The book highlights an understudied issue—the Greek connections to American politics in the Cold War—and analyzes how these connections undermined democracy in both countries. In the name of anticommunism, the U.S. government rewarded some of the worst characters in Greek politics for decades and supported a repressive dictatorship for some of those years. U.S. backing for authoritarians threatened democracy in Greece, the cradle of democracy. Moreover, the American connections to the Greek CIA, the junta, and to shady businessmen like Pappas, undermined democracy in the United States.

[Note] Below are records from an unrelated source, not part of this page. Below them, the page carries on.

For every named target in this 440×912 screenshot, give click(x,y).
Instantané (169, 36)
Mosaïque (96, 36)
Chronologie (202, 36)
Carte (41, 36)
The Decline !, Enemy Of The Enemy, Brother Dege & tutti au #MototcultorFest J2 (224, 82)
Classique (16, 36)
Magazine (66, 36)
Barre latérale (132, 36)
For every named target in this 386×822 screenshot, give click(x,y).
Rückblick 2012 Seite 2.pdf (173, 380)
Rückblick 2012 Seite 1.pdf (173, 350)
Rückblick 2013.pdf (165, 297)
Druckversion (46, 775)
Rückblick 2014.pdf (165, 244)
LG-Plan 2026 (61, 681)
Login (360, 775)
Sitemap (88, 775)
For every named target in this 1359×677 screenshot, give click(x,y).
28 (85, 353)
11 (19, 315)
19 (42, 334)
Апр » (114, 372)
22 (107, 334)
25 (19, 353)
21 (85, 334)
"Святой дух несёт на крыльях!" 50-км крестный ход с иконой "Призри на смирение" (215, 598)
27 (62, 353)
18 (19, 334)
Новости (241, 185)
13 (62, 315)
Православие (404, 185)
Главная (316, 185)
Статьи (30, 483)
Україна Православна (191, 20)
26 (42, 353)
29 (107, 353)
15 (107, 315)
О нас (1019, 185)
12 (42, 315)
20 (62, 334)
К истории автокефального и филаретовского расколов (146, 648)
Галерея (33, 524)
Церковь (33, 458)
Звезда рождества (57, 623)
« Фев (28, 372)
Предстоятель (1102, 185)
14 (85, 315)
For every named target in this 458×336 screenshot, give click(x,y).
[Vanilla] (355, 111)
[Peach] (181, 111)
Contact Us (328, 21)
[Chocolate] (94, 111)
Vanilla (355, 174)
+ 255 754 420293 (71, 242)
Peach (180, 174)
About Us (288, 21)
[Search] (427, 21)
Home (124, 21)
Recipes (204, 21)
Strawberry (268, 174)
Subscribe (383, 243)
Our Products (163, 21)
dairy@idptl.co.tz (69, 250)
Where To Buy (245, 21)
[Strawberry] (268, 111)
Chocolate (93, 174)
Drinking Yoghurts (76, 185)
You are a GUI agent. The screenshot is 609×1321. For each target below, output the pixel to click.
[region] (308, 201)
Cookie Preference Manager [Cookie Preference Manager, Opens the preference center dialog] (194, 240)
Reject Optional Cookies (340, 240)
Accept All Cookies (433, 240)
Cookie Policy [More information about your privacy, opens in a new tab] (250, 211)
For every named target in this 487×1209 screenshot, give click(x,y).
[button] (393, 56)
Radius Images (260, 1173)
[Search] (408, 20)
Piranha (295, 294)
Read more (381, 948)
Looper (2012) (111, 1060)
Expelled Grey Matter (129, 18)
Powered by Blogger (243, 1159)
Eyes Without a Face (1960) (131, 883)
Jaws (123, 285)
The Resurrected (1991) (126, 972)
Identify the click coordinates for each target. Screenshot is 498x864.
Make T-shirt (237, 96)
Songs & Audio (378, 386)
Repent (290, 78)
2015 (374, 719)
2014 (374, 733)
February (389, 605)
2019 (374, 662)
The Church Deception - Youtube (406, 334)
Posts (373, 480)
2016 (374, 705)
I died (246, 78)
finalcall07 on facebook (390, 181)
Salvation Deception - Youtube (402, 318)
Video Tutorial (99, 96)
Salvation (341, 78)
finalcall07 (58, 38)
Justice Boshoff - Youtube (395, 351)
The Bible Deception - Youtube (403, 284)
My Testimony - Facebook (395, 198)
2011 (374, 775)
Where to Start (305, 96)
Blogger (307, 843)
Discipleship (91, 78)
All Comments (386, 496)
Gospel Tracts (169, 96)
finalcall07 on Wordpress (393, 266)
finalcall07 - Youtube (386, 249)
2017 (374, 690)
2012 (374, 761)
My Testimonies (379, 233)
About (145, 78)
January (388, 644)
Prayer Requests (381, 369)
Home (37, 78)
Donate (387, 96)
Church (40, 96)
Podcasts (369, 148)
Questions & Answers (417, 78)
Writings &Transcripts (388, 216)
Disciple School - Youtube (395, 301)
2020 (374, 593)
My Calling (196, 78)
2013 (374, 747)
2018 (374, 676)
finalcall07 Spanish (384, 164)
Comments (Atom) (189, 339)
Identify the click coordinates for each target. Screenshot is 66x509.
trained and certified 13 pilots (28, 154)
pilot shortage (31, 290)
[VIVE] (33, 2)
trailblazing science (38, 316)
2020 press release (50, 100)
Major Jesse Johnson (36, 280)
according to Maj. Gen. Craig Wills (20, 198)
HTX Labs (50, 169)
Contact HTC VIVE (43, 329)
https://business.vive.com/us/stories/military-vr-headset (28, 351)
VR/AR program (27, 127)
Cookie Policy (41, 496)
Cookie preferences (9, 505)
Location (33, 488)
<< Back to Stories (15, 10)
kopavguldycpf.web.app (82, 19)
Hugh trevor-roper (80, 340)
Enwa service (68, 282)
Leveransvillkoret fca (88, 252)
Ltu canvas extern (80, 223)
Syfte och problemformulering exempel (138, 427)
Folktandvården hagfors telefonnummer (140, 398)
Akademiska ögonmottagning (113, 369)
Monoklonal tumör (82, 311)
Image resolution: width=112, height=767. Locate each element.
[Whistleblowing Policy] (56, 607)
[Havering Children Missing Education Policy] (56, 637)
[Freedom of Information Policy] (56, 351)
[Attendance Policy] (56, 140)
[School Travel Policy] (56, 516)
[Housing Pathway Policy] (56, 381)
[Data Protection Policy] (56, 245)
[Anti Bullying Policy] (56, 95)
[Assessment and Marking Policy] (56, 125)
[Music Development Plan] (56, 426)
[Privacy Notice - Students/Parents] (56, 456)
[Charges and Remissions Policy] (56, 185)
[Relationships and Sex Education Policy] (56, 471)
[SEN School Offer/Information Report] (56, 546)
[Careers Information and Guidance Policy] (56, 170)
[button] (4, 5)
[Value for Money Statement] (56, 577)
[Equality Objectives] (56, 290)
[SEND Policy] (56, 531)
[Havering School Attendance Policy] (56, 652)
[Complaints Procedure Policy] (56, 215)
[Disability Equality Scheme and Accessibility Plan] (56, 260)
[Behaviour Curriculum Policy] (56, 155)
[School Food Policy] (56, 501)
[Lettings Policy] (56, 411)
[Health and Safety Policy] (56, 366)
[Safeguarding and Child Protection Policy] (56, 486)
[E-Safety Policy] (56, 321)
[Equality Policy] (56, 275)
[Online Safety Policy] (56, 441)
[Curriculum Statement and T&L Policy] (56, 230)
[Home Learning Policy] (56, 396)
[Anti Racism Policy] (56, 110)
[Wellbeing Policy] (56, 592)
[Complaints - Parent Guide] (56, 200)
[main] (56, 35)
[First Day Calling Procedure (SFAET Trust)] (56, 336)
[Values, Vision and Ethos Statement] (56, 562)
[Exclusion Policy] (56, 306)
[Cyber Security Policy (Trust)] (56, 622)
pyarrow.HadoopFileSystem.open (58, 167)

The Greek Connection is a fascinating study of a newsman whose commitment to democracy led him to political activism. Because he insisted on telling inconvenient truths, powerful officials responded with smears and harassment that almost cost him his career. Barron concludes that Demetracopoulos’s story contains lessons for contemporary readers. “There are eerie echoes today of Elias’s world of the 1950s, ‘60s and ‘70s: when foreign money tainted and undermined free and fair elections, when fragile democratic norms buckled under popular susceptibility to authoritarian impulses, when human rights were deemed expendable, when independent journalists and political critics were harassed, subjected to disinformation campaigns, and disparaged as purveyors of fake news” (xiii). Demetracopoulos’s story serves as a sobering reminder that the survival of democracy depends on freedom of the press and on fearless journalists willing to test its boundaries.

University of California, Davis

Kathryn Olmsted is a professor of history at the University of California, Davis. Her areas of expertise include conspiracy theories, government secrecy, espionage, and anti-Communism.